Work. I finally have a job again! In fact, I almost look forward to this particular job because it's the kind of job I call a work-job. Though it doesn't pay much, and the tasks expected of me are often menial, it's with a busy Mom & Pop outfit... the kind of outfit where it doesn't go unnoticed when I go the extra mile. Unlike a corporate environment, there's a real humanistic understanding to the ongoing's - as opposed to a mandated simulation of "we care" written into organizational policy.
When you're employed as a time-unit liability within a corporation, everything becomes secondary to the corporation. They don't see you as being late because you helped spare some hopeless drunk a shred of dignity by helping him out of the gutter and onto a bus bench on your way to work- if you're just a mere foot soldier in the ranks, they only see you as being late. Indeed, the corporate entity often has its own separate division to show especially just how much they... really... care. In this way, they only need to care when caring can be recorded in the ledger. "Viablecorp" expects... yea demands recognition... and tax credits for any and all time spent caring. By no means am I anti-corporate or anything like that. I understand and even sympathize with the ever changing complexities - the onus of responsibility - that large, publicly traded organizations are forced to contend with in a global marketplace... unfortunately to the point that it requires a sickening level of micromanagement just to
compete when your firm is saturated to the level of corporate crotch-rotch.

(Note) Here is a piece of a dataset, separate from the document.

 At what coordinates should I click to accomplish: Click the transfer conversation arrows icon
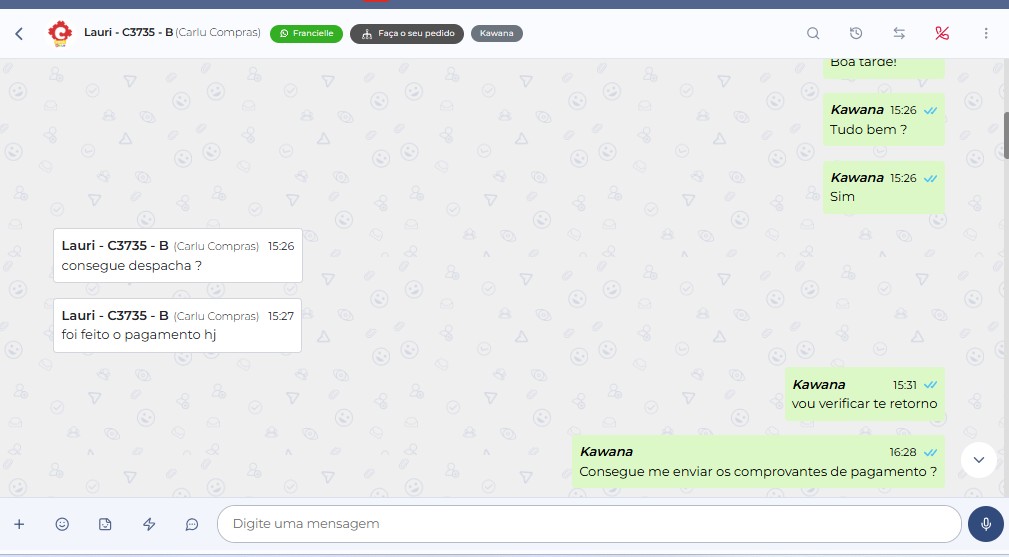pos(899,33)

Of course, even Mom & Pop have their bottom line. Fortunately, as a part-timer, it's easy for me to exceed expectations without getting burnt-out, and I feel like a real team player these days. Very much unlike my experience working for Canada's Department of National Defense where the operating budget seems to magically appear, efficiency is encouraged and idleness is frowned upon. It's just an honest to goodness enterprise that like me, (or anyone else) has its imperfections and idiosyncrasies.
Such natural elements of life are inherent under any context where interpersonal interaction need present itself- a reality that not government, nor corporate, nor private enterprise could ever hope to immunize themselves from. Unpredictability - the human clause.